» Items
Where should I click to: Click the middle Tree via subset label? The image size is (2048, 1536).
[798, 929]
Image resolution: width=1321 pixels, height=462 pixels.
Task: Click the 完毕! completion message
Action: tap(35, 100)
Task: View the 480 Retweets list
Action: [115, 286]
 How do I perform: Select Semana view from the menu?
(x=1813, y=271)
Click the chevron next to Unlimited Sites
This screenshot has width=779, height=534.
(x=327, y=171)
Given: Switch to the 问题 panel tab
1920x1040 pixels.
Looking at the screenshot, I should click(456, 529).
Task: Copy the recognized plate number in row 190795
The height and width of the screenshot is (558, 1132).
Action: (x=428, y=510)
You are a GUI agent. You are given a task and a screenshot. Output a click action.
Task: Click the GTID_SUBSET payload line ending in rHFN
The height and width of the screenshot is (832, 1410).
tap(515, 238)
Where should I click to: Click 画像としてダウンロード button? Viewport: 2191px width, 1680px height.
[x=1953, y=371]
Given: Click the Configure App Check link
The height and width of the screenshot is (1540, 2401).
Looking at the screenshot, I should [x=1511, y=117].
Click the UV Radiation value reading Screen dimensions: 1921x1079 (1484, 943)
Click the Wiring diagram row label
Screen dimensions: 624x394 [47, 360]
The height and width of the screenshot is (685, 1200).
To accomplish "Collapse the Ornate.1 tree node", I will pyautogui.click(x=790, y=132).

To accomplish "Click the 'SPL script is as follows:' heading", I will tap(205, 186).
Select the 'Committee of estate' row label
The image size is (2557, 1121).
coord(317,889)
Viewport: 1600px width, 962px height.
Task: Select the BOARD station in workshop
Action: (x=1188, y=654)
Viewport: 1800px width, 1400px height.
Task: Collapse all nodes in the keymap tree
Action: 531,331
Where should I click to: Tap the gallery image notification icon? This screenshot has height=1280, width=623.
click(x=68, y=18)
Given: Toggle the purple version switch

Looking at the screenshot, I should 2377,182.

» Requirement
Rewrite all the rows above, replacing "Given:" with "Goal:" and leaving everything else unchanged.

» Reply
Where should I click to: Click the middle Tree via subset label? The image size is (2048, 1536).
[798, 929]
Image resolution: width=1321 pixels, height=462 pixels.
Task: Click the 完毕! completion message
Action: tap(35, 100)
Task: View the 480 Retweets list
Action: [115, 286]
 How do I perform: Select Semana view from the menu?
(x=1813, y=271)
Click the chevron next to Unlimited Sites
This screenshot has width=779, height=534.
(x=327, y=171)
Goal: Switch to the 问题 panel tab
1920x1040 pixels.
Looking at the screenshot, I should click(456, 529).
Task: Copy the recognized plate number in row 190795
The height and width of the screenshot is (558, 1132).
Action: (x=428, y=510)
You are a GUI agent. You are given a task and a screenshot. Output a click action.
Task: Click the GTID_SUBSET payload line ending in rHFN
The height and width of the screenshot is (832, 1410).
tap(515, 238)
Where should I click to: Click 画像としてダウンロード button? Viewport: 2191px width, 1680px height.
[x=1953, y=371]
Goal: Click the Configure App Check link
The height and width of the screenshot is (1540, 2401).
Looking at the screenshot, I should [x=1511, y=117].
Click the UV Radiation value reading Screen dimensions: 1921x1079 (1484, 943)
Click the Wiring diagram row label
Screen dimensions: 624x394 [47, 360]
The height and width of the screenshot is (685, 1200).
To accomplish "Collapse the Ornate.1 tree node", I will pyautogui.click(x=790, y=132).

To accomplish "Click the 'SPL script is as follows:' heading", I will tap(205, 186).
Select the 'Committee of estate' row label
The image size is (2557, 1121).
coord(317,889)
Viewport: 1600px width, 962px height.
Task: Select the BOARD station in workshop
Action: (x=1188, y=654)
Viewport: 1800px width, 1400px height.
Task: Collapse all nodes in the keymap tree
Action: 531,331
Where should I click to: Tap the gallery image notification icon? This screenshot has height=1280, width=623.
click(x=68, y=18)
Goal: Toggle the purple version switch

Looking at the screenshot, I should 2377,182.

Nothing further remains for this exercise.